| dc.description.abstract | Reliability assessment of slender concrete columns using Non-linear finite element analysis (NLFEA) is studied in this thesis. Several reliability methods in combination with NLFEA are applied and discussed to assess the consistency of the Eurocode design calculations in regard to reliability.
The Eurocode applies the safety format of Partial safety factor (PSF) which assumes a linear Limit state function (LSF). Using NLFEA may result in a non-linear limit state, hence violating the assumption of the PSF method. Still, the Eurocode recommends using the PSF format on non-linear problems when NLFEA are conducted. Current research on concrete structures involves formulating new safety formats that are applicable to NLFEA and non-linear LSFs.
This thesis further adapts the current research to the problem of slender columns subject to large second order effects. The reliability is assessed by a response surface method in combination with first and second order reliability methods. Both NLFEA and an analytic approach was used in the probabilistic design.

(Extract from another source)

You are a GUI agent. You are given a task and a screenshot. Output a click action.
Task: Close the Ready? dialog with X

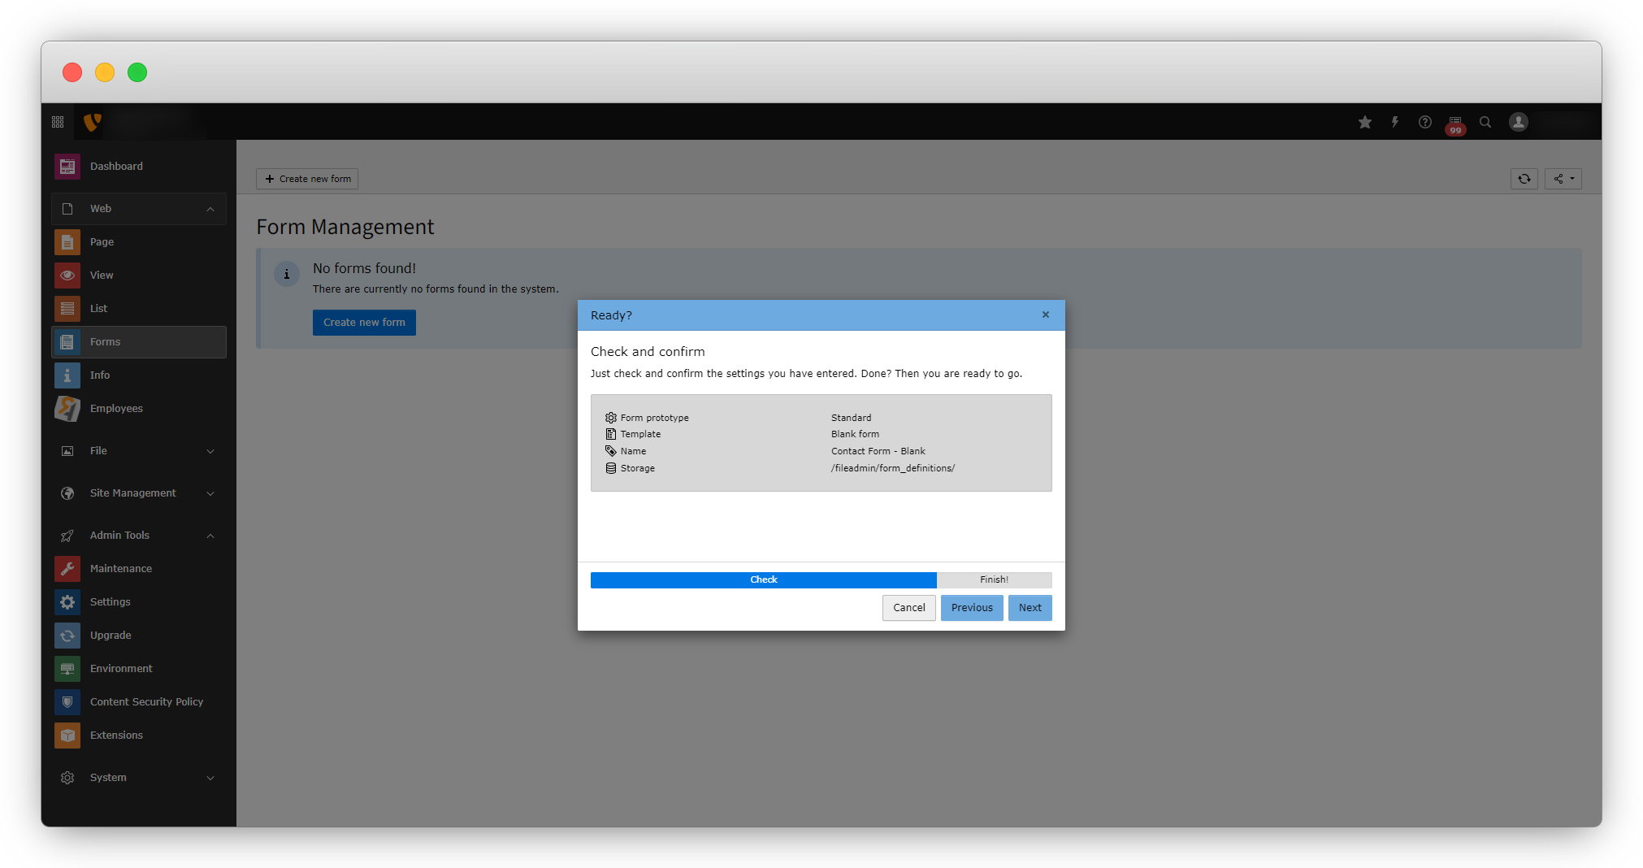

The Monte Carlo method was applied as well to determine the accuracy of the methods. Five random variables were introduced, namely the concrete compressive strength, the reinforcement yield strength, the concrete stiffness, the eccentricity of the load and the load itself. The material and geometric uncertainty have been implemented, while some considerations were made towards the modelling uncertainty. Safety factors applicable to several case configurations were also sought by assessing different concrete grades and column slenderness.
Suggestions for improvements in a future version of Eurocode 2 is given. For slender columns, it may seem advantageous to propose a new set of safety factors that are calibrated to consider second order effects. In general, safety factors associated to second order effects should be increased, and safety factors associated to the cross-sectional resistance may be decreased or set to one. | |